Windows RPC EPM vulnerability patch released

Researchers describe a patched Windows RPC flaw that can enable spoofing, hash theft and privilege escalation.

Windows RPC poisoning opens path to domain privilege escalation

Researchers have outlined how a patched Windows Remote Procedure Call (RPC) flaw could be abused to spoof a built in server and impersonate trusted services. Tracked as CVE-2025-49760, the vulnerability was fixed in July 2025 as part of Microsoft’s Patch Tuesday updates. Microsoft labels it a Windows Storage spoofing bug that affects the Endpoint Mapper, which maps an RPC client to a server endpoint. By manipulating how an interface is registered, an attacker can perform an EPM poisoning attack that lets an unprivileged user pose as a legitimate service and cause a protected process to authenticate to a server chosen by the attacker.
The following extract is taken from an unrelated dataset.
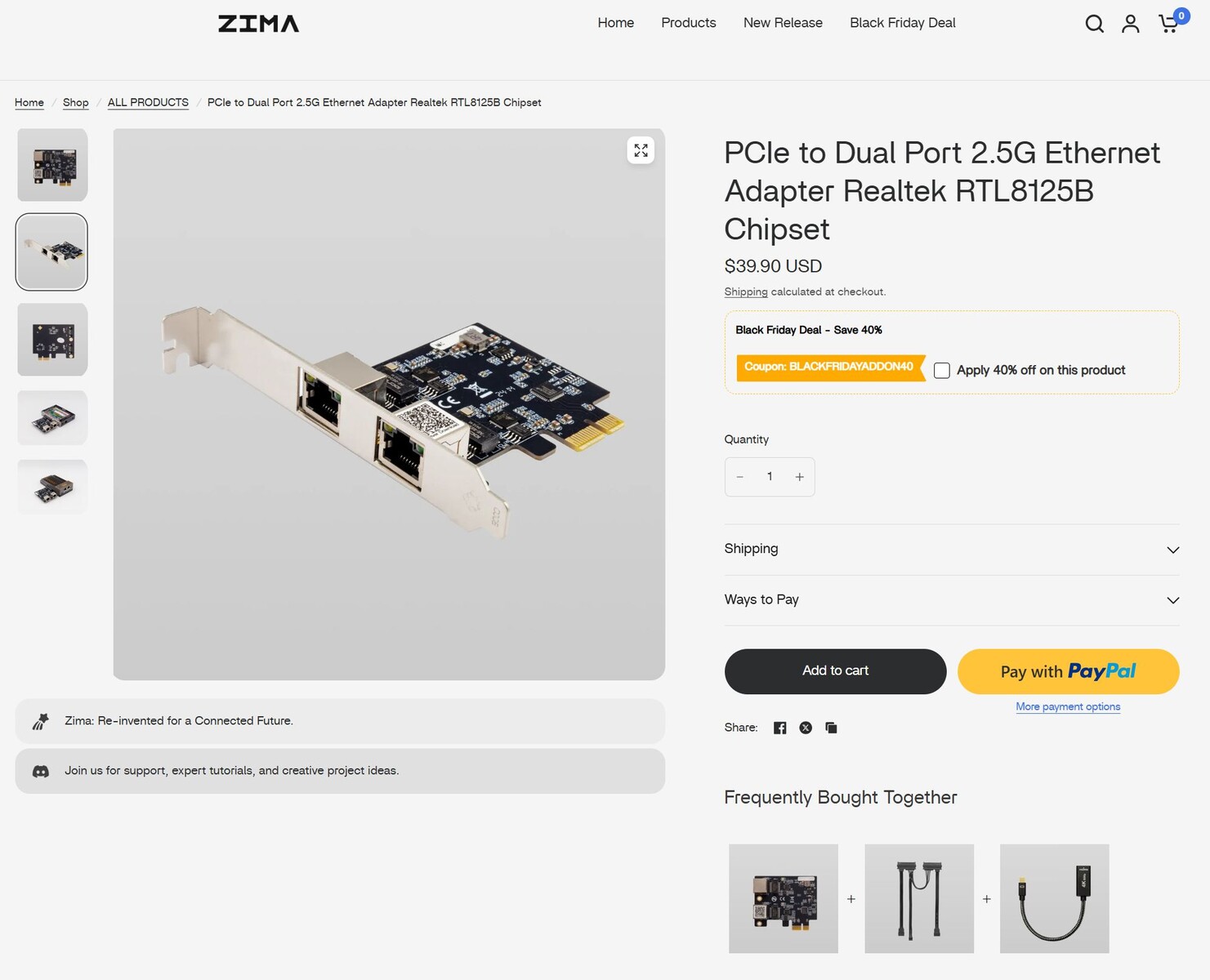Viewport: 1210px width, 980px height.
Task: Go to Black Friday Deal page
Action: pos(902,23)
In practical terms, the attack chain begins with a scheduled task that runs on user login, followed by registering the Storage Service interface. The attacker then forces the Delivery Optimization service to contact the attacker’s dynamic endpoint and, in turn, prompts the service to receive an SMB share from a rogue server. This exchange can leak the machine account NTLM hash, enabling an ESC8 privilege escalation path toward domain controllers via tools like Certipy. SafeBreach also released RPC-Racer to flag insecure RPC services and warns that the EPM could be extended to adversary in the middle and denial of service scenarios by registering multiple interfaces. Security teams are urged to monitor RpcEpRegister calls and enable ETW tracing to detect suspicious mappings.

The finding has rekindled a broader discussion about how much the Windows security model relies on trust in internal components. It also highlights the gap between patch release and practical protection in large organizations that run mixed environments and delayed-start services that may leave interfaces unregistered at boot.
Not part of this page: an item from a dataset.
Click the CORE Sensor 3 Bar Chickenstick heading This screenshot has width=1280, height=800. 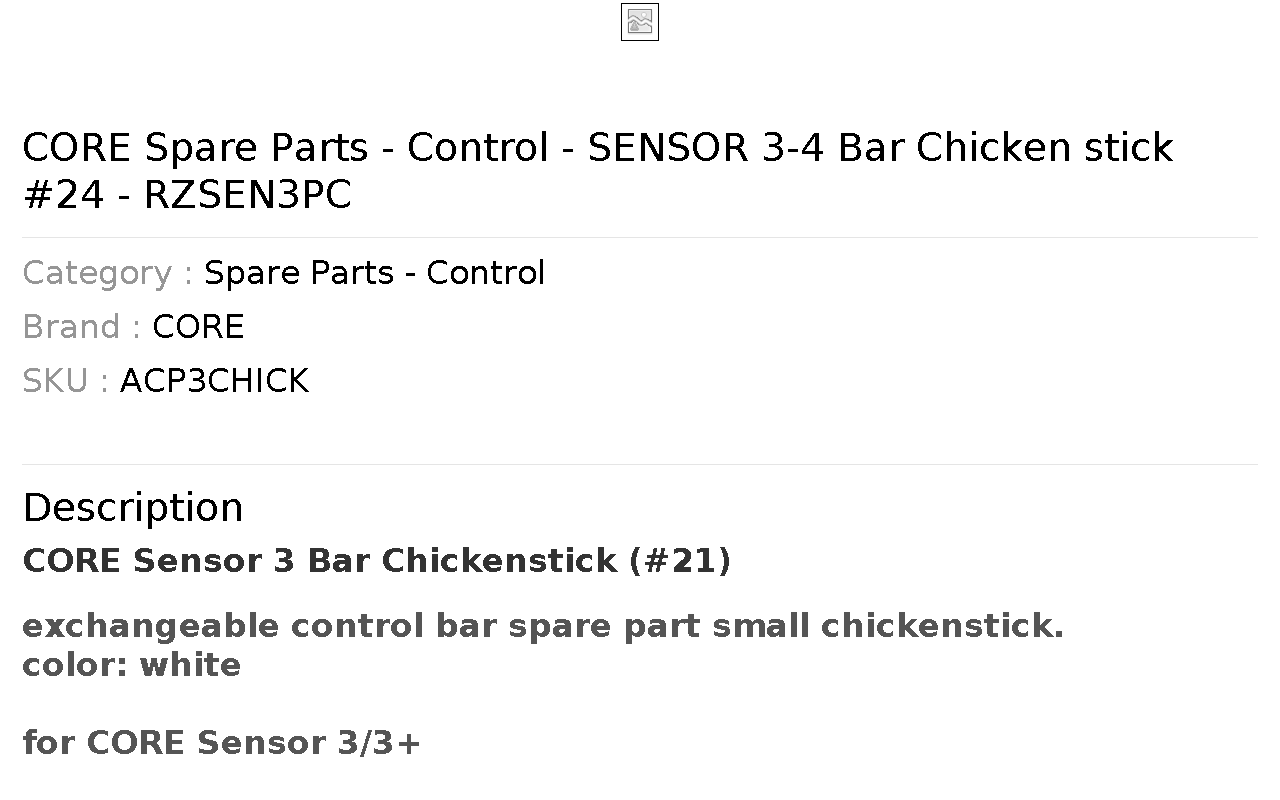[x=377, y=561]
The episode shows a real risk in core OS components that assume trust inside a corporate network. When identity checks for RPC servers are weak, attackers can rewrite how endpoints are discovered and connected, turning trusted processes into unwitting pawns. The emphasis on defense in depth matters now more than ever, particularly as enterprises juggle patch fatigue and complex service dependencies. The case also underscores why tools that reveal misregistrations and unusual RPC activity should become standard, not optional.

Beyond the technical details, the incident raises questions about patch cadence, asset inventory and the need for zero trust thinking inside data centers. It is a reminder that even well defended systems can rely on fragile routines such as delayed starts, which create blind spots that attackers can exploit. The bottom line is simple: better visibility and stronger identity checks for internal services are no longer optional.

Highlights

Patching fixes the vulnerability, but resilience depends on how quickly organizations translate fixes into stronger internal controls.